梳理 | Kate Ricke 的研究方向

Kate Ricke: Climate change scientist,

• Integrates tools from the physical and social sciences to analyze climate policy problems.
• Accounting for uncertainty and heterogeneity—both in the effects of climate change and in preferences for how to address them.

Research methods

My research combines quantitative modeling and large data set analysis techniques applied to physical and social systems. My training is multi-disciplinary, and I have collaborated and published with physicists, engineers, geochemists, economists and political scientists.

Topics

• The regional climate effects and international relations implications of solar geoengineering
• Decadal climate variability’s influence on international climate agreements.
• Uncertainty assessment
  • Ocean acidification’s effects on coral reefs
  • The warming effect from an emission of carbon dioxide today.

Backgrounds

I am an Assistant Professor at the University of California - San Diego, with appointments in the School of Global Policy and Strategy and at Scripps Institution of Oceanography. I am a graduate of the PhD program in Engineering & Public Policy at Carnegie Mellon University and received my BS in Earth, Atmospheric and Planetary Science, with a minor in Public Policy, from the Massachusetts Institute of Technology.

Kate Ricke on Google Scholar

C.V.

3 New publishes prep. for AGU fall meeting:

GC53H-1217 - The precipitation wildcard(降水通配符): diagnosing the sources of uncertainty about precipitation’s impact on welfare
GC53H-1216 - Many Roads to Paris: The Uncertain Aerosol Emissions Implied by National Greenhouse Gas Reduction Targets
Friday, 13 December 2019 13:40 - 18:00
Moscone South - Poster Hall

Abstract
Global climate change mitigation policies like the Paris Agreement focus on reducing greenhouse gas concentrations by country-specific commitments to reduce equivalent CO2 (CO2e) emissions. CO2e is calculated using emissions of well mixed greenhouse gases. However, reductions in CO2e are accompanied by reductions in other, short-lived climate pollutants (SLCPs) that impact both air quality and climate. The type and magnitude of SLCP reduction depends on the relative emission of SLCPs and CO2e, which is largely a function of the location and economic sector (e.g. energy, transportation, etc.). Country-level implementation of CO2e reductions can therefore result in different climate and air quality co-benefits or costs depending on where and how CO2e is reduced. We use historical gridded emissions inventories from CMIP6 inputs to show how the ratio of non-CO2e to CO2e emissions are highly variable between countries and over time. We also quantify bounds for these differences using emission estimates from the Shared Socioeconomic Pathways (SSPs) and emissions reduction commitments from the Paris Agreement. The figure shows emissions of black carbon (BC) and sulfur dioxide (SO2) normalized by CO2e that result from obtaining the same planned CO2e reductions from different economic sectors. The large variability implies that proposed reductions in the long-lived greenhouse gas emissions can lead to very different aerosol burdens (with associated temperature effects) depending on how the targets are met. For example, the figure demonstrates that reducing CO2e from Canada’s most aerosol-intensive sectors would yield 64% fewer SO2 emissions than if CO2e reductions were made from the least aerosol-intensive sectors.

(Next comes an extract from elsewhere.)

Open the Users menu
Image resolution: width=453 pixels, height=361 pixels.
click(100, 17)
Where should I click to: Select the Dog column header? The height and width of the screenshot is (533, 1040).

GC11A-03 - Global estimates of human migration from projected climate change
Monday, 9 December 2019 08:00 - 10:00
Moscone West - 2020, L2

Abstract
An established cause for human migration is the search for better economic opportunities, with possible triggers from meteorological changes and events. Conflict is another robust driver of internal displacement in human migration studies, and shiftingrisk exposures will drive migration responses to temporary and acute natural disasters. We apply these empirically derived relationships between environmental change and human migration to climate change projections (e.g. CMIP5 models) and expand them globally. In estimating these future global patterns of human migration, we identify areas that may require more data and new research, for example potential ways to assess the effects of institutional responses and feedbacks with cross-border migration. We discuss the implications of this work for assembling a modular framework that integrates existing empirical work on climate change and human migration with new theoretical models of displacement and immigration. By bringing together work across disciplines, this project attempts to highlight outstanding research questions for both the scientific and human migration studies communities.